Though I know that certain fabrics are more suitable for projects than other ones and have identified the general difference between natural fabrics and man-made ones, I admit I still have alot left to learn about how to properly care for them, various construction techniques, and how to determine how a Fabric will drape or hang. On this note, I’m wondering what you can tell me about a fabrics ‘grain‘?
~Curious George, Mobile-Alabama
Dear Curious George,
Fabric Grain is a term that refers to the direction in which threads are arranged in a particular fabric. It will determine haw a fabric will react, drape or hang. It’s important to know which way the grain is running, because fabric that is off-grain when you are cutting pattern pieces can cause your completed project to stretch out of shape. If your Fabric Grain is off a little bit it won’t affect your project, but if it’s off by too much your designs won’t line up when you’re trying to match panels and your seams can bunch or stretch because they’re actually being sewn too close to the bias.
When a fabric is “on-grain,” the lengthwise and crosswise threads are at an exact right angle to each other. Woven fabrics always follow the grain because they are made with the actual warp and weft threads. With printed fabrics, their designs are printed on top of the woven threads. So the grain can be off and the pattern can still look okay.
There are (3) basic types of fabric grain:
- Crosswise : These threads run perpendicular to the edge of the fabric. This means that as the fabric is being unrolled from the bolt, it is the edge running up and down. These are also know as ‘weft’ threads.

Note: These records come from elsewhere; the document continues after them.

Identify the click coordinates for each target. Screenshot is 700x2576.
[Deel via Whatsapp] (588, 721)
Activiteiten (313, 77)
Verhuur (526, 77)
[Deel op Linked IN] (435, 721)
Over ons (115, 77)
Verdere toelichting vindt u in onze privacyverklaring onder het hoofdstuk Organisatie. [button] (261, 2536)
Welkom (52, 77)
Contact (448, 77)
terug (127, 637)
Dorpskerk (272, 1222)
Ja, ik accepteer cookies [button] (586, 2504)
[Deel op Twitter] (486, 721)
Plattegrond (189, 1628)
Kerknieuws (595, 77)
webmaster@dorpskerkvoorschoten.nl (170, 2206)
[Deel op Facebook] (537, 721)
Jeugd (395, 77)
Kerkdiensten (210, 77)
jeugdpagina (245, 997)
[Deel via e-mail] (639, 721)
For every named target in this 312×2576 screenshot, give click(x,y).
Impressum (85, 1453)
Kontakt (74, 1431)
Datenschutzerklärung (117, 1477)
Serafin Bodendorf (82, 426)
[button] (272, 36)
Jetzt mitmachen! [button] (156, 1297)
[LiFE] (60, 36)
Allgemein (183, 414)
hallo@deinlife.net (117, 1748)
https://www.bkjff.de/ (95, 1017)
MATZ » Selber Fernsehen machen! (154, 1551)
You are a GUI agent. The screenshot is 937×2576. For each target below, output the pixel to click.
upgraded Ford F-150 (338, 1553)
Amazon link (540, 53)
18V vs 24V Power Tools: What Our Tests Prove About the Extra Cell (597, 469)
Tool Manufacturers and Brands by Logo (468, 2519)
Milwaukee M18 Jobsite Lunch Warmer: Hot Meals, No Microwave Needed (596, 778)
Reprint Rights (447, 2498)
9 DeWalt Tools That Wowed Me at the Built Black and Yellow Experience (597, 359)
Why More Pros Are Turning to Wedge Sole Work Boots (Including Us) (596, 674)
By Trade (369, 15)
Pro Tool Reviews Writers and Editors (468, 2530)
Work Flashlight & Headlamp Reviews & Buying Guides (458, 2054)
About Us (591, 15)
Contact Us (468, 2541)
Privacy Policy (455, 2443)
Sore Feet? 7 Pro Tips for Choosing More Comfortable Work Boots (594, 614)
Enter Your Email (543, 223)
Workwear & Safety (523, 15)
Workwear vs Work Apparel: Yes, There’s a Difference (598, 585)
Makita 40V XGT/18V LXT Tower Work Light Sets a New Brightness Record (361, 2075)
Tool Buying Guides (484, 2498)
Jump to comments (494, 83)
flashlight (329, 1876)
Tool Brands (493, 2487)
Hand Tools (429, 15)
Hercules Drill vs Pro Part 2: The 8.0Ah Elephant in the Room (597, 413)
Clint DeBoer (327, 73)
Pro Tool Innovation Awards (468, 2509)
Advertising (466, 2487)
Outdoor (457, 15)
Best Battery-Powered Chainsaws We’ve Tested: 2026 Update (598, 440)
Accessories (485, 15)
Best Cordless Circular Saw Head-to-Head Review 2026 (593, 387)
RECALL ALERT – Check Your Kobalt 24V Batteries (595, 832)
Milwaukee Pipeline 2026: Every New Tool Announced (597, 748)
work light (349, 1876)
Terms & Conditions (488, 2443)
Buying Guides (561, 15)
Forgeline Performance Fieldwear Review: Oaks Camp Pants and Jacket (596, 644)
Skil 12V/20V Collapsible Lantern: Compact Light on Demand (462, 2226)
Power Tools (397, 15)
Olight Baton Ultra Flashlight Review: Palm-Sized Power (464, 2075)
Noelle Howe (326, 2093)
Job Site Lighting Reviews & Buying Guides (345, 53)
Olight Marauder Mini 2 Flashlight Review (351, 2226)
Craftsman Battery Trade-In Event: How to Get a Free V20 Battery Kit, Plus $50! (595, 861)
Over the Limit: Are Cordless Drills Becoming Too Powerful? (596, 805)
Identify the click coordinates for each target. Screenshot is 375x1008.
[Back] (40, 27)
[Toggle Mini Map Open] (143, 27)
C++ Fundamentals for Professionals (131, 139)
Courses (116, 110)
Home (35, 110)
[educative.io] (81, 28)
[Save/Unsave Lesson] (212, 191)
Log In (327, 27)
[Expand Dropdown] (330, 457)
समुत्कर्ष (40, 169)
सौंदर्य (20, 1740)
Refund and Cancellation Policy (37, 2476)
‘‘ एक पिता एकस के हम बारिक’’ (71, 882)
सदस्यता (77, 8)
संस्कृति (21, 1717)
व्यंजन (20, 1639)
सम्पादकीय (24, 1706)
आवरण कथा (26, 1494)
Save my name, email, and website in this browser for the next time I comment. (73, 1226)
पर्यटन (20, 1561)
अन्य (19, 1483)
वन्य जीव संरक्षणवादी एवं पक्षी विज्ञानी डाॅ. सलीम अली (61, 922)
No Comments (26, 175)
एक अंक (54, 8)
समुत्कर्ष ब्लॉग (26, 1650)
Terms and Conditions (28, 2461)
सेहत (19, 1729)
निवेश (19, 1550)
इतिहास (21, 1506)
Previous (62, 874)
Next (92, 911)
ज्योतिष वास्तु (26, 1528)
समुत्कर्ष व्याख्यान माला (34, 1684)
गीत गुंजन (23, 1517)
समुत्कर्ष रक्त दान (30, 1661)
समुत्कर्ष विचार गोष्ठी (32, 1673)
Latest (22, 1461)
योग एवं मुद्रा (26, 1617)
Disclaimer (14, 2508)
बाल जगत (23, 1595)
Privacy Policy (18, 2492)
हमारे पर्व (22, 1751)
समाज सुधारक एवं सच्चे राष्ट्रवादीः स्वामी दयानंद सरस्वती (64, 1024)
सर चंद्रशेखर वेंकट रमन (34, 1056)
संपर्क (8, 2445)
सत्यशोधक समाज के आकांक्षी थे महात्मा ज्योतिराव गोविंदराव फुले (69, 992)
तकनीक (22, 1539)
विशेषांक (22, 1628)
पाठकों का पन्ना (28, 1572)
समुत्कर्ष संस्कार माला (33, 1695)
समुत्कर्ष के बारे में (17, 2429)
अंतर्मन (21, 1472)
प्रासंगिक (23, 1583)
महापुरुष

- Lengthwise: These threads are running the entire length of a fabric and are parallel to the selvage of it. A fabrics selvage is the bound edging lining the outermost lengthwise grain. It’s formed when the weft threads change directions
- Bias: This type of fabric grain takes a 45-degree angle to the length and cross grains of a fabric on its bolt. These are also know as ‘warp threads’. The bias provides a bit more stretch in woven fabrics.